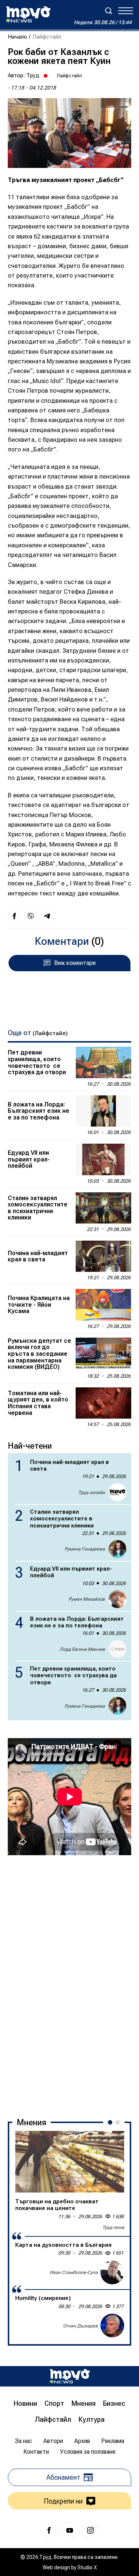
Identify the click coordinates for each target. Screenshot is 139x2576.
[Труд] (70, 2376)
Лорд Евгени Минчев (82, 1649)
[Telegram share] (47, 916)
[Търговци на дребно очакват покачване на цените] (69, 2161)
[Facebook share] (14, 916)
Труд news (113, 2227)
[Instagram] (90, 2530)
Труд (32, 75)
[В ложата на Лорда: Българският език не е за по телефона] (103, 1111)
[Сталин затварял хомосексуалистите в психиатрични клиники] (103, 1208)
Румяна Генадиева (84, 1549)
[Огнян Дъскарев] (112, 2325)
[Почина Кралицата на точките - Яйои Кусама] (103, 1304)
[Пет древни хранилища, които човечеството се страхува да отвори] (103, 1062)
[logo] (28, 14)
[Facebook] (49, 2530)
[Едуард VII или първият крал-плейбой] (103, 1159)
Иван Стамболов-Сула (74, 2272)
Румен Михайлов (87, 1599)
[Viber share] (30, 916)
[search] (108, 10)
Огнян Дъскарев (80, 2326)
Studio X (87, 2567)
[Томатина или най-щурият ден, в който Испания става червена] (103, 1403)
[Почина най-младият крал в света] (103, 1256)
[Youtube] (70, 2530)
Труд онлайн (91, 1492)
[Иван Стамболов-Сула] (112, 2272)
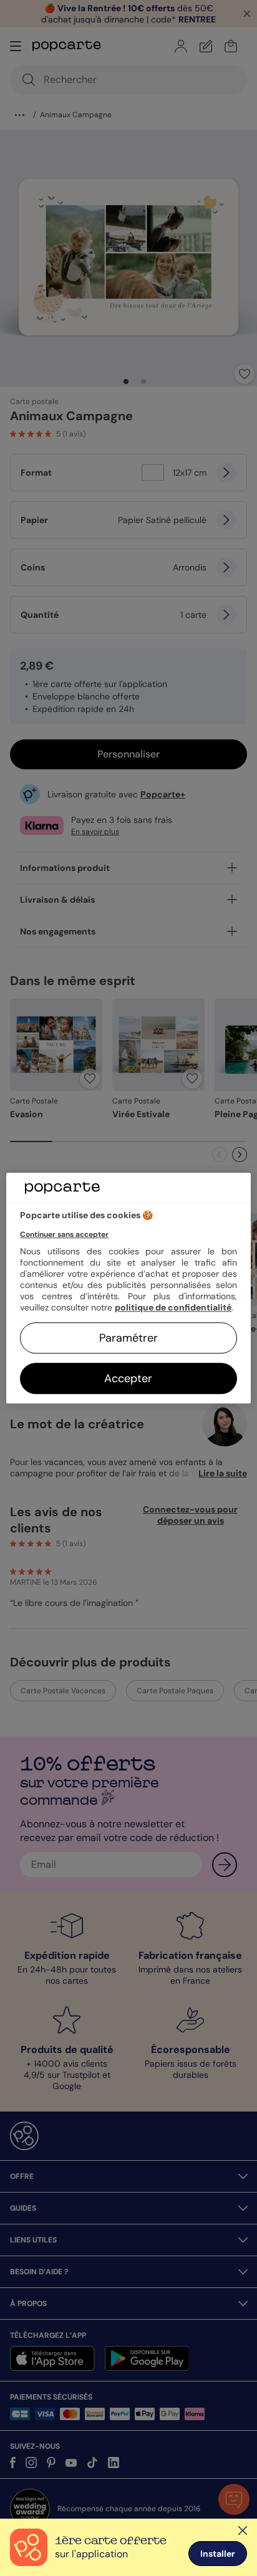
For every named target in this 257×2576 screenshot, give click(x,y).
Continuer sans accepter (64, 1234)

• **WORK ORDER**
Only the pictures are to be left out, and all of the data must otherwise be transcribed exactly.

• **TASK OUTPUT**
Identify the click coordinates for each target. Screenshot is 139x2576.
[Труд] (70, 2376)
Лорд Евгени Минчев (82, 1649)
[Telegram share] (47, 916)
[Търговци на дребно очакват покачване на цените] (69, 2161)
[Facebook share] (14, 916)
Труд news (113, 2227)
[Instagram] (90, 2530)
Труд (32, 75)
[В ложата на Лорда: Българският език не е за по телефона] (103, 1111)
[Сталин затварял хомосексуалистите в психиатрични клиники] (103, 1208)
Румяна Генадиева (84, 1549)
[Огнян Дъскарев] (112, 2325)
[Почина Кралицата на точките - Яйои Кусама] (103, 1304)
[Пет древни хранилища, които човечеството се страхува да отвори] (103, 1062)
[logo] (28, 14)
[Facebook] (49, 2530)
[Едуард VII или първият крал-плейбой] (103, 1159)
Иван Стамболов-Сула (74, 2272)
Румен Михайлов (87, 1599)
[Viber share] (30, 916)
[search] (108, 10)
Огнян Дъскарев (80, 2326)
Studio X (87, 2567)
[Томатина или най-щурият ден, в който Испания става червена] (103, 1403)
[Почина най-младият крал в света] (103, 1256)
[Youtube] (70, 2530)
Труд онлайн (91, 1492)
[Иван Стамболов-Сула] (112, 2272)
For every named target in this 257×2576 screenshot, give click(x,y).
Continuer sans accepter (64, 1234)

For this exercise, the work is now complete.